Budget-typo plaintiffs see long road ahead

With two judges ruling separately against constitutional challenges to the Deficit Reduction Act, attorneys in similar lawsuits may have to wait to have their cases resolved.

Several attorneys in pending cases said a decision about whether to appeal, and how far, should not be made prematurely, but others were more strident.

A district court is “not the court that gets to decide anything for anyone” in constitutional cases, remarked John Witmeyer, an attorney with Ford, Marrin, Esposito, Witmeyer & Gleser who is representing a company called OneSimpleLoan. Witmeyer said he knew from the beginning he would have to be prepared for a long haul.

Last month, Judge Richard Berman in the District Court for the Southern District of New York ruled against Witmeyer’s client; the case is now before the 2nd U.S. Circuit Court of Appeals.

Eleven House Democrats brought one of the other pending suits and are prepared to take the case as far as they have to, said a spokesman for Judiciary Committee ranking member Rep. John Conyers (D-Mich.).

James Zeigler, the attorney who filed the first lawsuit challenging the budget-reconciliation bill, in the District Court for the Southern District of Alabama, concurred.

“We thought from the start that this case was going to have to go up” to higher courts, Zeigler said. If the judge rules in his favor, he expects the government to appeal, he added.

Zeigler’s defiance may not be enough to see his case through. He has tried to raise $750,000 to pay for his suit, but with little success so far.

Public Citizen, which filed a suit in the federal District Court for the District of Columbia, will not decide on its next step until Judge John Bates rules, attorney Adina Rosenbaum said. At a hearing earlier this month, Bates said he expected to issue a decision before the end of the summer.

Judge Frank Damrell of the District Court for the Eastern District of California has also upheld the budget, bringing that element of this case to a close, said Marjorie Shelvy of the Legal Aid Foundation of Los Angeles, one of the plaintiff’s attorneys.

Shelvy’s client and the state of California were co-plaintiffs in the case. Neither would pursue the constitutional question further, Shelvy predicted.

If any of the other cases wins on appeal on the constitutional issues, they likely would be sent back to the district court. Plaintiffs’ attorneys and the government would then likely have to gather additional evidence, which could include depositions or testimony from lawmakers such Speaker Dennis Hastert (R-Ill.) and Senate President Pro Tem Ted Stevens (R-Alaska), congressional aides and clerks, and even White House officials, the attorneys said.

“I may have to take the deposition of the president,” Zeigler said.

These momentous steps would be necessary only if the government contested the facts of the case as presented by the plaintiffs, noted Murray Klein, the Reed Smith attorney, who represents a group of Tennessee hospitals in one of the cases before the District Court for the District of Columbia.

As in the California case, Klein’s clients did not sue the government over the budget bill.
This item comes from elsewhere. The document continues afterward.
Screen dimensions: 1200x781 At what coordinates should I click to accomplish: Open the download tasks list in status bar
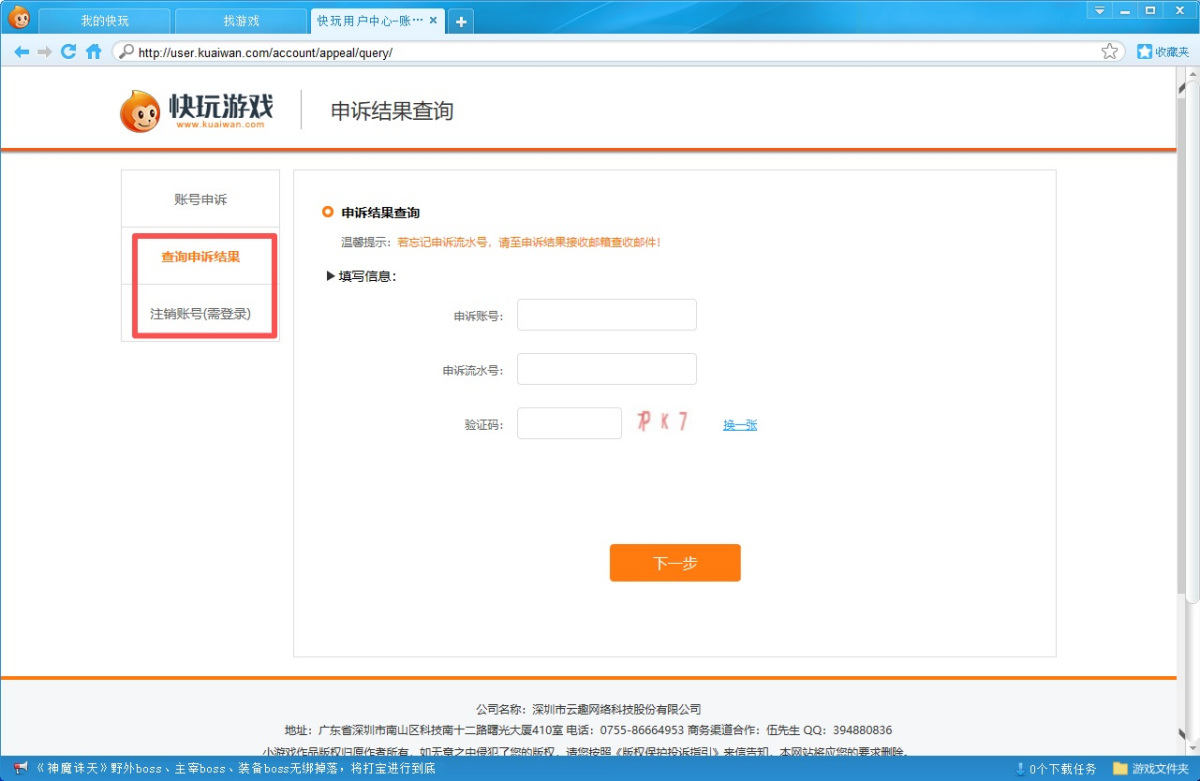tap(1055, 769)
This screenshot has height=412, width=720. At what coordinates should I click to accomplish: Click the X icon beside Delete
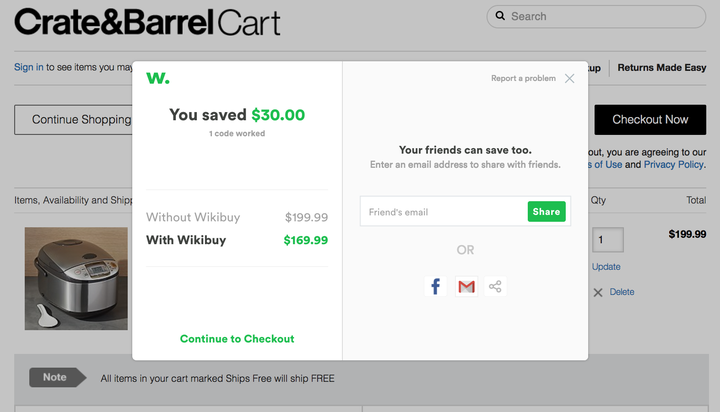pos(598,293)
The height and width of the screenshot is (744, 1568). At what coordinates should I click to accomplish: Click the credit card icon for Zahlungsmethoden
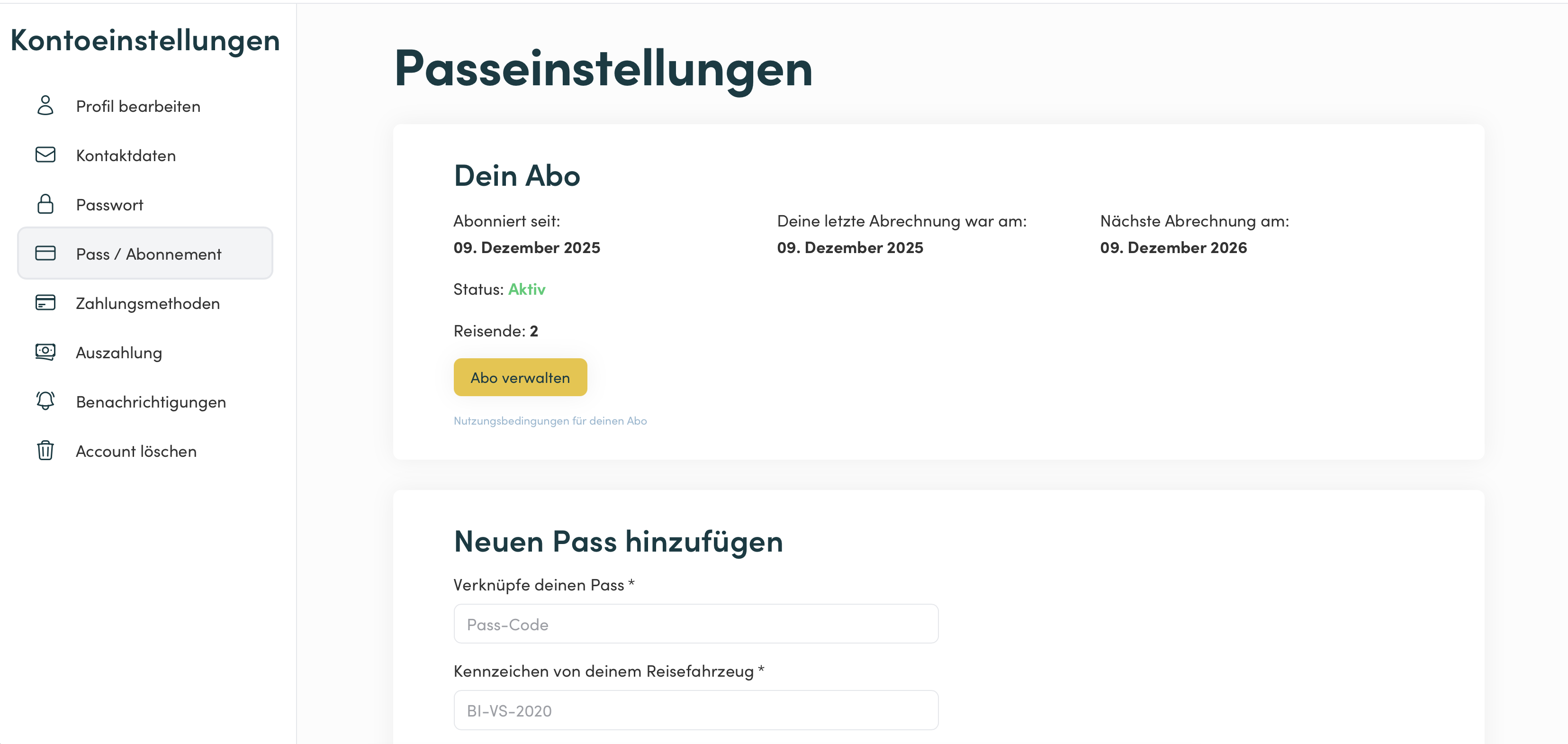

The issue became a part of other proceedings when the government tried to use provisions of the new law to get a federal court to overturn a $100 million ruling the hospitals won last year in a suit against Medicare. Klein said the hospitals are interested only in keeping their money and would abandon their constitutional arguments if Judge James Robertson allows this.

The judges in New York and California accepted the Department of Justice’s contention that an 1892 Supreme Court ruling, Marshall Field v. Clark, does not permit the judicial branch to question the validity of a bill that has been enrolled and certified by the Speaker of the House and president of the Senate. Congressional Republican leaders likewise maintain that certifications by Hastert and Stevens were adequate to rectify a typo in the bill.

The plaintiffs maintain that the bicameral clause of the Constitution was violated. They further argue that more recent Supreme Court rulings have affirmed the judicial branch’s authority to decide cases about legislative procedures.

Owing to clerical errors, the House and Senate passed slightly different versions of the Deficit Reduction Act, which reduced federal spending by $39 billion and barely passed each chamber. In February, President Bush signed the Senate version.

The judges in the two court decisions did not rule on whether that violated the Constitution, asserting that they do not have the authority to interfere.

Federal district court judges usually are not eager to tread on Supreme Court precedents, legal scholars said, but they are not forbidden from doing so.

“I’m surprised by the timid nature” of the two decisions issued to date, remarked Jonathan Turley, a professor at George Washington University Law School.

University of Richmond School of Law professor Carl Tobias said, “One has to always be reluctant when there is a century-old precedent that is [presented as] absolute.”

The courts have a responsibility to address whether the legislative branch violated the Constitution and its own rules, Turley said.